CP foundation main website
 
 
 
 

Media Coverage

  • Kompas, Minggu 21 Agustus 2005

    CP Biennale
    Reaksi terhadap Dunia Urban


    Kurator CP Biennale 2005 Jim Supangkat secara tegas mengatakan perhelatan yang akan diselenggarakan antara 5 September - 5 Oktober 205 di Museum Bank Indonesia Jakarta itu bertujuan memberi kontribusi pemikiran seputar persoalan dunia urban. Di Indonesia soal ini sebenarnya berkaitan erat dengan apa yang disebutnya sebagai postcolonial studies.

    Keinginan itulah yang menjadi salah satu pertimbangan mengapa CP Biennale 2005 memasang tema "Urban/Culture". Dan tim curator termasuk curator tamu dari Taiwan, Shin Yi Yang, bergerak mengundang para peserta. Menurut Jim, untuk melihat keragaman reaksi serta mencari keutuhan pemahaman terhadap persoalan urban itu, CP Biennale tahun ini tidak saja menyertakan para perupa. Mereka juga mengundang fotografer, kartunis, arsitek bahkan perancang grafis.

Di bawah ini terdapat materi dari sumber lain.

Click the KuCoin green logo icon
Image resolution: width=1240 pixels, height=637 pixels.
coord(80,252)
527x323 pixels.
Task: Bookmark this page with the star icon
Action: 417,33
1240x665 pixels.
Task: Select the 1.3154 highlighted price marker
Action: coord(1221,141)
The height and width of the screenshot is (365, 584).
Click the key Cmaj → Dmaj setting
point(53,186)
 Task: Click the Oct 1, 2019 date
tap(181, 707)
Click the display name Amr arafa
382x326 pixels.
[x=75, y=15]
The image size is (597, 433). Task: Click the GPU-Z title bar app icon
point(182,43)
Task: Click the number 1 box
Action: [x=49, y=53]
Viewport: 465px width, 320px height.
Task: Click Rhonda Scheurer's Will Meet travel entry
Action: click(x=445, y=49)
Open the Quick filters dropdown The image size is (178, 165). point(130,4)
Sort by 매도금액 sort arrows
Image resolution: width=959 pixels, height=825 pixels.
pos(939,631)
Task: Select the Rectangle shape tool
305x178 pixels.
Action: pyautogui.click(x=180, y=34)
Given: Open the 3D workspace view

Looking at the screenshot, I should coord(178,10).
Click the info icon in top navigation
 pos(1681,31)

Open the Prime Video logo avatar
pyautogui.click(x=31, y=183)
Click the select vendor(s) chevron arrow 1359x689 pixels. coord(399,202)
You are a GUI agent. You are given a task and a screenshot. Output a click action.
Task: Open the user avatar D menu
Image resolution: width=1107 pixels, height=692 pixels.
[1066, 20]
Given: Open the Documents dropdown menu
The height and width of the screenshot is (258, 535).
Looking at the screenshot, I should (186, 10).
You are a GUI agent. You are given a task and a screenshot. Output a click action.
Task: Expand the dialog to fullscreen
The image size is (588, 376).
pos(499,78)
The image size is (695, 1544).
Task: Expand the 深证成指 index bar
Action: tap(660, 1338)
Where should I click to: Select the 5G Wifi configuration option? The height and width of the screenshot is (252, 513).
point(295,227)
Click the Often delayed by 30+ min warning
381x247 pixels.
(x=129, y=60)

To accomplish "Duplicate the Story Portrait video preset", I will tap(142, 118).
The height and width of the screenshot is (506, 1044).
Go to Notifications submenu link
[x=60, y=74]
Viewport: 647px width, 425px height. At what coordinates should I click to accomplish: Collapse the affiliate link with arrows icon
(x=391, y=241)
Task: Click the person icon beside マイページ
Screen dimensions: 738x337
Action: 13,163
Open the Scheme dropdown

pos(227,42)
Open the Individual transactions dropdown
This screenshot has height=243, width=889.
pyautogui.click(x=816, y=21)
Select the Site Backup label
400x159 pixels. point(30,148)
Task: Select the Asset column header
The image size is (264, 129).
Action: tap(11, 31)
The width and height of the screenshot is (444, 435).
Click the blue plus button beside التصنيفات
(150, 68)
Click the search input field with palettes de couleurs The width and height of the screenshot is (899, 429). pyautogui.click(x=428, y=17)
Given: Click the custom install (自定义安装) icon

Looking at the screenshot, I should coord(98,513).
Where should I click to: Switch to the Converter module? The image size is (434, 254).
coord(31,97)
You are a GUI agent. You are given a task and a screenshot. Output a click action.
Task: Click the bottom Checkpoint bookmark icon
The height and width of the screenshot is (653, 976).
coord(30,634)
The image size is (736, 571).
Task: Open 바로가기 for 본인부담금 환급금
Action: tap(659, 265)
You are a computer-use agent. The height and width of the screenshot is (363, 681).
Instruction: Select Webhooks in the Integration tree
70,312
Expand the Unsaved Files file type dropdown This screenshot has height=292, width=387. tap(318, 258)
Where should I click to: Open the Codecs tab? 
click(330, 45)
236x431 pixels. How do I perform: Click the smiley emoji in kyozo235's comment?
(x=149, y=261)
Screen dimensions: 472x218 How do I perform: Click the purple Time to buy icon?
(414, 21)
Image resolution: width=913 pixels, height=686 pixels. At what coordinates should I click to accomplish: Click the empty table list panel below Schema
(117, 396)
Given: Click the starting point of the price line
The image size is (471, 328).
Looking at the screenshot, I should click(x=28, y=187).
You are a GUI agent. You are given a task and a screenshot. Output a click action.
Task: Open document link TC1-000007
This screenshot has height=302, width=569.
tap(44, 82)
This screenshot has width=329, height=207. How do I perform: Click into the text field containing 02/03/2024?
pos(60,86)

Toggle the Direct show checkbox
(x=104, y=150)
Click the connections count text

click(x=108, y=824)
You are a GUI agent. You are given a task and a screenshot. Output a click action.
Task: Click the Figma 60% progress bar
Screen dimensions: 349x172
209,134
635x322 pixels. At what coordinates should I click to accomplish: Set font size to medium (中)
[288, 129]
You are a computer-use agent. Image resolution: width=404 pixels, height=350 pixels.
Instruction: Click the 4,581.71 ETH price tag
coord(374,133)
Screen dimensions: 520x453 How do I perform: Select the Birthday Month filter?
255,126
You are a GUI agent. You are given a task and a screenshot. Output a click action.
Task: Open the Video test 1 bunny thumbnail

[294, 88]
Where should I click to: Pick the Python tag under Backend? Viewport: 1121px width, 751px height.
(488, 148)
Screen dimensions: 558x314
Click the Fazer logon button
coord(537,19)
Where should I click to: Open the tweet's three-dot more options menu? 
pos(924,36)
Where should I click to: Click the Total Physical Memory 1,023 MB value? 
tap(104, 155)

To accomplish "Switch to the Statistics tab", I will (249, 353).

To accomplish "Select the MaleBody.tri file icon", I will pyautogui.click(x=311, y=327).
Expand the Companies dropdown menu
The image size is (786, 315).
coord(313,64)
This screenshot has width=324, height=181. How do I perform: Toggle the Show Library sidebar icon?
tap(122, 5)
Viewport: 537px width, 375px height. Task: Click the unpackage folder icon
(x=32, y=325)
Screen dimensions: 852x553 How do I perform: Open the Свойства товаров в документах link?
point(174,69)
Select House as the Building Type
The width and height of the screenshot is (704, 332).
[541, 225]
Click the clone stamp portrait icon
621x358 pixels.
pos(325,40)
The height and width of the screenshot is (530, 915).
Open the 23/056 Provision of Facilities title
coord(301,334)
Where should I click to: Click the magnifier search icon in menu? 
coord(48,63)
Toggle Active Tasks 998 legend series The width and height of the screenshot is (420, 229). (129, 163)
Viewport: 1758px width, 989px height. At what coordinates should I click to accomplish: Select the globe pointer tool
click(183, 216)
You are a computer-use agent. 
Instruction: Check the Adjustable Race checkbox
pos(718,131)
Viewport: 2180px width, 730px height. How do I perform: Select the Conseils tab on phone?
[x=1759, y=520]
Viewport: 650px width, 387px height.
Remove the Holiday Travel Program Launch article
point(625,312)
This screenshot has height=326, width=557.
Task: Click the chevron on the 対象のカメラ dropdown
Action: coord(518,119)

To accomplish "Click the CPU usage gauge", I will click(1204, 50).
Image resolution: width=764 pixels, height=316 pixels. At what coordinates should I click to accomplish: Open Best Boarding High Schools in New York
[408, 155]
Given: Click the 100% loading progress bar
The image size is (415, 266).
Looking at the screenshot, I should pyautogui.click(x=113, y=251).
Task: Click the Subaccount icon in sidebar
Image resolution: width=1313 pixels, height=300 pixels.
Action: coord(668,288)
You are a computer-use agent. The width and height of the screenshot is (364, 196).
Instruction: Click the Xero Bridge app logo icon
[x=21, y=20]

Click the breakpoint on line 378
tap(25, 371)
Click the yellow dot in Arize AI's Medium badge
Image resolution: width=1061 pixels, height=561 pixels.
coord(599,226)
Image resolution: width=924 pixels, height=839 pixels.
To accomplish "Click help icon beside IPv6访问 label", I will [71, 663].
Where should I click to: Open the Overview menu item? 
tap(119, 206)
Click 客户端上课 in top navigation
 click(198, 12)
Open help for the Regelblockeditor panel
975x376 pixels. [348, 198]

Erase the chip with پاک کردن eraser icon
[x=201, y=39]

    Turut diundang dalam acara dua tahunan ini antara lain fotografer terkemuka asal Jerman Peter Blalobrzeski dan Zhuang Hui dari China. Para perupa kontemporer terkemuka seperti CHoi Jeong Hwa (Korea), Fang Lijun (China) dan Masuda Hiromi (Jepang), juga telah menyatakan kesanggupan mereka.

    Indonesia sendiri akan diwakili 52 peserta, antara lain Agus Suwage, Ivan Sagito, Entang Wiharso, Jompet, Oscar Motuloh serta komunitas seperti Akademi Samali, Chomical Brothers, Pondok Seni Batu dan Metromini. Kalangan arsitek diwakili Archos, Eko Prawoto dan Sarjono Sani. Secara keseluruhan CP Biennale 2005 akan diikuti lebih dari 300 peserta.

    Spesifik;
    Dalam 10 tahun terakhir tema-tema urban acapkali muncul dalam pameran-pameran besar didunia. Sebagian besar pameran-pameran itu cenderung beranggapan persoalan-persoalan urban pada setiap kota memiliki kesamaan.

    Padahal pada galibnya bagi negara-negara bekas colonial di kawasan Asia dan Afrika, persoalan urban memperlihatkan persoalan-persoalan yang sangat spesifik.

    Di Indonesia masyarakat urban atau dikenal pula dengan istilah civil society, terbentuk pada akhir abad ke 19 bersamaan dengan perkembangan kota-kota di masa colonial.

    "Masyarakat pendukungnya adalah campuran pribumi dan Belanda," kata Jim Supangkat. Komponen pribumi memiliki peran besar bagi kesadaran hak-hak sipil yang dilihat sebagai kesadaran untuk merdeka. Di situlah terjadi perbedaan pandangan dengan kaum colonial yang menginginkan Indonesia menjadi daerah otonom.

    Dalam perkembangan berikut, kota-kota di Indonesia justru berkembang menjadi tempat penampungan kemiskinan. Kemiskinan telah berpindah dari desa-desa menuju kota akibat derasnya arys urbanisasi.

    Kecenderungan ini, kata Jim, lebih tampak sebagai pengkhianatan masyarakat kota terhadap masyarakat sipil itu sendiri. Pemusatan pertumbuhan di kota-kota membuat pengertian civil society di Indonesia berbeda dengan Eropa yang dilahirkan oleh Zaman Pencerahan.

    Dengan kata lain, sebagian besar kaum urban di Indonesia bukanlah orang-orang yang sadar akan hak-hak sipilnya. Mereka justru kalangan tak berdaya akibat problem kemiskinan.

    Realitas semacam itulah yang banyak ditangkap oleh para perupa Indonesia, setidaknya dalam lima tahun terkahir. "Apabila diamati, masalah-masalah social yang diangkat sarat dengan soal politik, kesenjangan social, dampak perkembangan ekonomi dan globalisasi, serta masalah-masalah yang muncul di kota besar," ujar Jim Supangkat.

    Hal yang menarik, Biennale tahun ini juga menyertakan karya-karya kolaboratif dari berbagai komunitas perupa, perancang grafis, arsitek dan kartunis. Pada komunitas-komunitas ini diharapkan muncul reaksi bersama terhadap persoalan urban. Dengan demikian, karya-karya itu setidaknya bias dijadikan semacam indikasi atau tanda-tanda social dari masyarakat terhadap berbagai fenomena di sekeliling mereka.

    Jim mengungkapkan CP Biennale 2005 lebih mengutamakan isi, semacam kontribusi pemikiran yang meneropong realitas social. Komponen artistic karya, tambahnya, tetap menjadi hal yang penting, "Tetapi tidak lagi utama. Sebab, bagaimanapun tataan artistic adalah hal pertama-tama untuk melihat pesan dibaliknya."